James Hansen's Climate Future Foretold: Heroism on a Hot Planet

At 72, climate scientist James Hansen is retiring as head of NASA's Goddard Institute of Space Studies to work even more actively on climate-change issues.

At 72, climate scientist James Hansen is retiring as head of NASA's Goddard Institute of Space Studies to work even more actively on climate-change issues. Keep in mind that, in congressional testimony in 1988, he first put climate change on the national map. "It is time to stop waffling so much," he told the congressional committee members, "and say that the evidence is pretty strong that the greenhouse effect is here." He then went on to suggest a future "probability of extreme events like summer heat waves... and the likelihood of heat wave drought situations in the Southwest and Midwest." (Any of that sound faintly familiar a quarter-century later?) It was, at the time, a startling statement. Recently, in an email to the members of 350.org, the environmental organization he helped to found, former New Yorker reporter Bill McKibben wrote: "If 350.org has a patron saint, it's Jim [Hansen]. It was his 2008 paper that gave us our name, identifying 350 parts per million CO2 as the safe upper limit for carbon in the atmosphere."

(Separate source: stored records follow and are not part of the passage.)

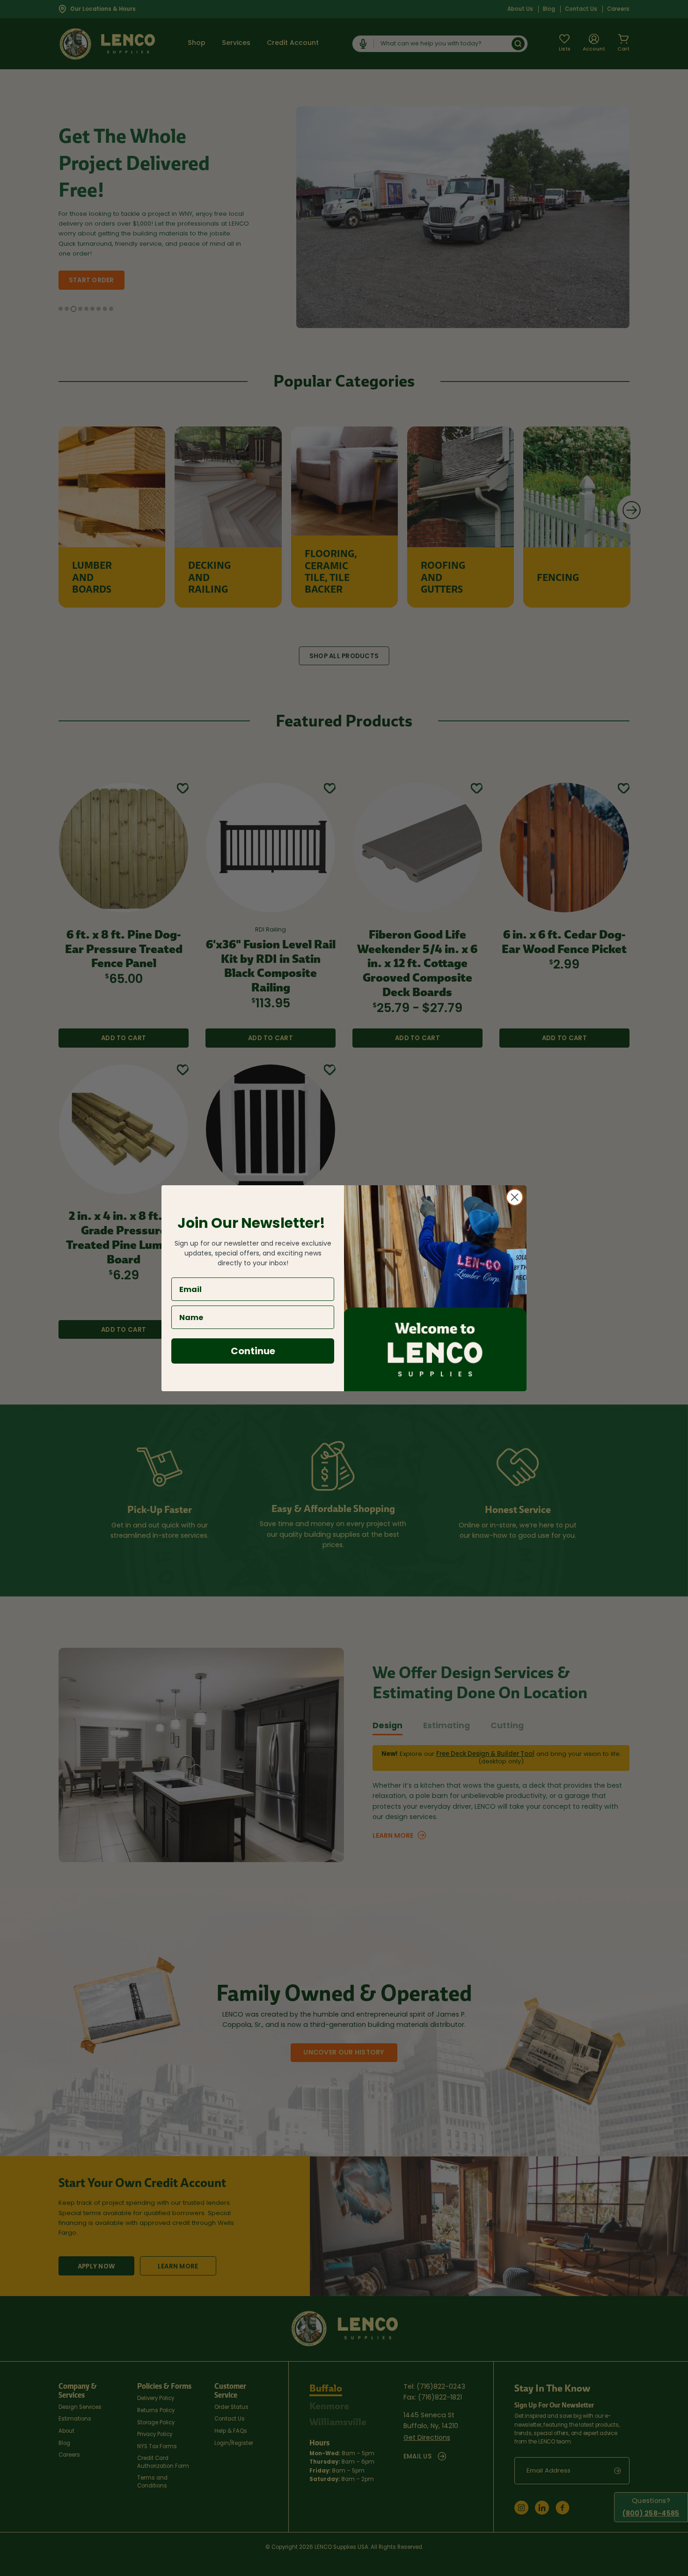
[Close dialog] (514, 1197)
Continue (253, 1351)
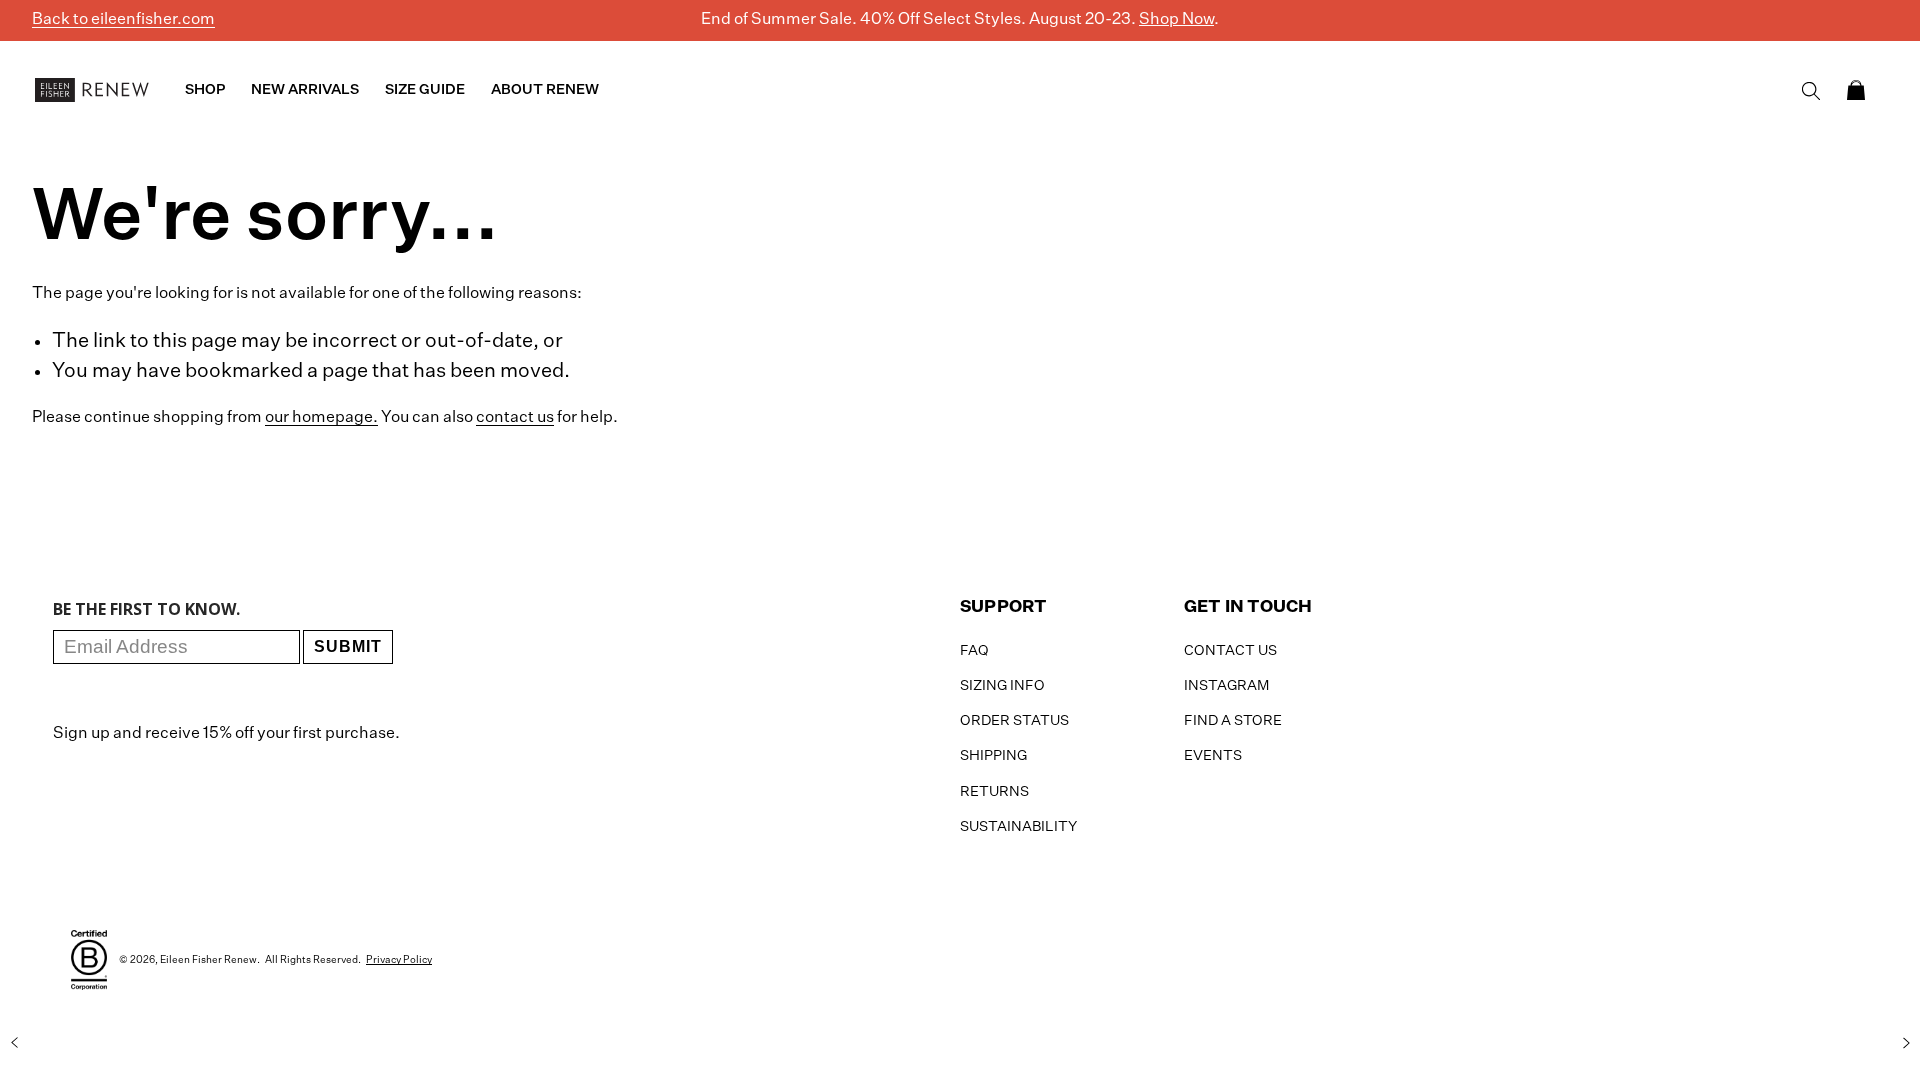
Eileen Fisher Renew (208, 960)
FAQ (974, 651)
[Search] (1811, 91)
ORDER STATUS (1014, 721)
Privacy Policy (399, 960)
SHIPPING (993, 756)
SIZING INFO (1002, 686)
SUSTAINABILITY (1018, 827)
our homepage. (321, 418)
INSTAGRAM (1226, 686)
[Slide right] (1906, 1043)
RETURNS (994, 792)
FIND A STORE (1233, 721)
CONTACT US (1230, 651)
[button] (1856, 90)
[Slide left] (14, 1043)
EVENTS (1213, 756)
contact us (515, 418)
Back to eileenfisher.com (123, 20)
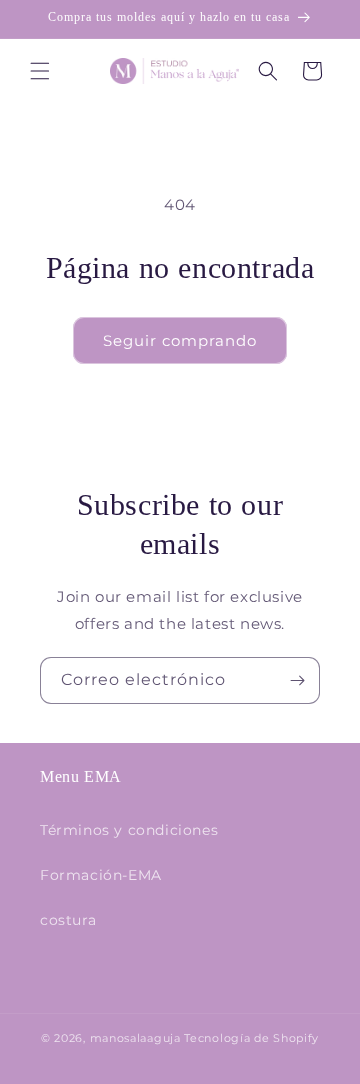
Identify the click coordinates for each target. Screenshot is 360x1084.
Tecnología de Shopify (251, 1038)
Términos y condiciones (129, 830)
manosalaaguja (135, 1038)
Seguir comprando (180, 340)
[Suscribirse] (297, 680)
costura (68, 920)
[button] (40, 71)
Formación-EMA (101, 875)
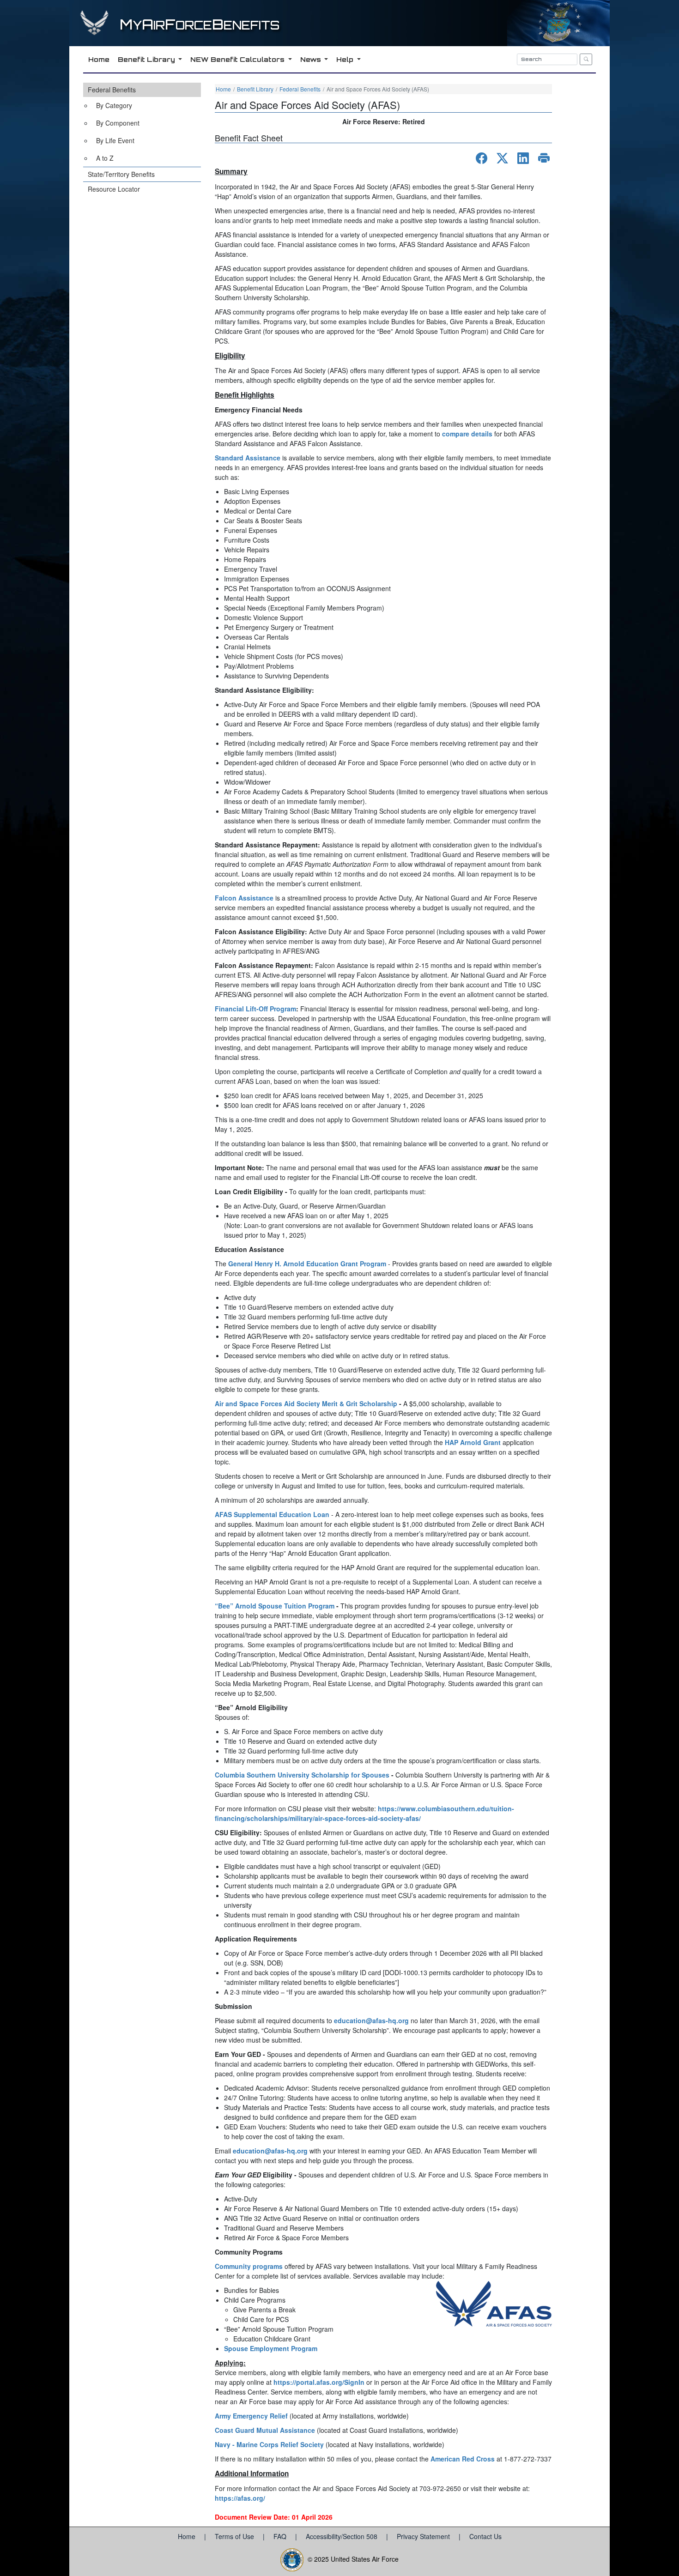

That's no small praise from the writer who, only a year after Hansen spoke up, first put global warming on the map in a popular book, The End of Nature. He was at least a decade or more ahead of the rest of us, and more recently he's led the popular charge on climate change and especially, in the last year, on trying to block the building of Keystone XL. That's the pipeline slated to bring tar sands, a particularly "dirty" (and in carbon terms, dirty to produce) form of crude oil from Canada to the U.S. Gulf Coast. Just the other day, as if to provide a little exclamation point on his energetic campaign, during which Hansen has been arrested twice in acts of civil disobedience, a pipeline through which Exxon was already running Canadian "heavy crude" (reputedly a particularly corrosive form of oil) burst in an Arkansas town. The neighborhood affected, according to NPR's "Morning Edition," was left "looking like a scene out of the Walking Dead."

As a scientist and an activist, Hansen has proven a remarkable figure. (He will soon be awarded the prestigious Ridenhour Courage Prize.) After a February arrest protesting the Keystone pipeline, he told the Washington Post, "We have reached a fork in the road," adding that politicians have to understand that they can "go down this road of exploiting every fossil fuel we have -- tar sands, tar shale, off-shore drilling in the Arctic -- but the science tells us we can't do that without creating a situation... our children and grandchildren will have no control over, which is the climate system."

Recently, there was a striking New York Times portrait of him by Justin Gillis headlined "Climate Maverick to Retire From NASA." That word "maverick," while by no means wrong, might be a little deceptive in 2013, since a maverick is a loner, an outlier, and in climate-change terms these days, there is nothing terribly mavericky about Hansen's suggestions that climate change is likely to radically transform this planet unless we begin to get our greenhouse gas output under control soon. These days, in fact, he's surrounded by a worried mass of scientists.

In Gillis's piece there was a passage that, despite everything I've read, managed to shock me, and I thought it worth citing here (then check out McKibben's latest piece, "Is the Keystone XL Pipeline the 'Stonewall' of the Climate Movement? And If So, Is That Terrible News?"). Writing about how early Hansen highlighted the dangers of global warming, and how he was doubted at the time, Gillis added, "Yet subsequent events bore him out. Since the day he spoke, not a single month's temperatures have fallen below the 20th-century average for that month. Half the world's population is now too young to have lived through the last colder-than-average month, February 1985. In worldwide temperature records going back to 1880, the 19 hottest years have all occurred since his testimony."

Think about that for a moment and imagine where we're still going as greenhouse gases continue to pour into the atmosphere at record rates.